The White House described it as a “bridge” to temporarily permit cheap foreign solar panels to enter the U.S. market while simultaneously supporting the domestic solar manufacturing sector.
Press secretary Karine Jean-Pierre defended the declaration, telling reporters during a news conference that “the emergency is a threat to the availability of sufficient electricity generation capacity to meet expected customer demand.”
But there is a concern that the Biden administration is diminishing the severity of the Commerce Department’s investigation into potential Chinese trade violations.
In March, the U.S. government announced a probe to determine whether China had been using solar panel parts companies in Cambodia, Malaysia, Thailand, and Vietnam to circumvent tariffs. Washington had imposed anti-dumping duties to penalize Beijing for subsidizing and installing predatory pricing strategies.
The White House insists that its emergency actions are separate from the present trade investigation.
Commerce Secretary Gina Raimondo described imported solar panels as critical to “addressing the immediate demands of bringing additional energy sources online.”
“The President’s emergency declaration ensures America’s families have access to reliable and clean electricity while also ensuring we have the ability to hold our trading partners accountable to their commitments.”
About 80 percent of solar panels consumed by U.S. firms are imported from the four overseas markets.
Investors cheered the news as both U.S. and Chinese solar stocks rallied. China’s LONGi Green Energy Technology Co. Ltd., which manufactures photovoltaic solar modules, has jumped more than 8 percent this week. Sunrun, a U.S. provider of residential solar panels, has advanced 6 percent this week. The Invesco Solar ETF, which holds positions in Enphase Energy, Xinyi Solar Holdings, and Hanwha Solutions, is up more than 4 percent this week.
But Harrison Rogers, founder and CEO of HJR Global, a venture capital firm, called it a “bad policy” that wouldn’t improve market conditions for the U.S. renewables sector.
“Lifting tariffs on roughly $335 billion in Chinese goods is not an America First strategy,” Rogers told The Epoch Times. “In fact, it’s quite the opposite. It will harm American workers and provide little to no benefit in the effort to fight runaway inflation.”
When they were first introduced under the previous administration, the tariffs were meant to level the playing field with China, Rogers said.
“Supporting Chinese solar panel supply and production will only make America’s failing energy policy even worse,” he said.
Biden Reconfiguring Trump-Era Tariffs
Speaking in front of a House Ways and Means Committee hearing on June 8, Treasury Secretary Janet Yellen told lawmakers that the White House is attempting to “reconfigure” the Trump-era tariffs applied on approximately $300 billion worth of Chinese goods.According to Yellen, the administration wants to make these levies more “strategic.”

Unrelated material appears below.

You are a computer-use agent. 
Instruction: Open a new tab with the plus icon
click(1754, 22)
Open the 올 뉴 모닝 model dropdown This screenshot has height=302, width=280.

“This administration inherited a set of 301 tariffs imposed by the Trump administration that I think really weren’t designed to serve our strategic interests,” she told Congress.
Last month, Biden confirmed to reporters during a news conference with Japanese Prime Minister Fumio Kishida that he’s weighing cutting tariffs on Chinese goods to ease rampant price inflation.
“I am considering it. We did not impose any of those tariffs. They were imposed by the last administration, and they’re under consideration,” Biden said.
“We are looking at it. In fact, the president has asked us on his team to analyze that. And so we are in the process of doing that for him, and he will have to make that decision,” she told the cable news network.
Although Yellen said Chinese tariffs have added to inflationary pressures, she said she doesn’t “think tariff policy is a panacea with respect to inflation.”
If the administration were interested in cutting tariffs to fight inflation, PIIE said officials need to “think more broadly about trade liberalization and consider reducing duties beyond those placed on China.” The group estimates that a 2 percentage point tariff-equivalent decrease on a wide range of goods entering the U.S. market would offer a one-time 1.3 percentage points reduction in CPI inflation.
“Our government must act in the national interest to strengthen our economy for the future,” Thomas Conway, president of United Steel Workers International, said in a comment filed on behalf of the Labor Advisory Committee for Trade Negotiations and Trade Policy.
“Too many U.S. companies have failed to take needed actions to address the threat posed by CCP [Chinese Communist Party] policies. Many continue to outsource production and research and development, undermining U.S. competitiveness and national security interests.”
The U.S. annual inflation rate for May will soon be released. Economists are expecting a headline reading of 8.3 percent, unchanged from April.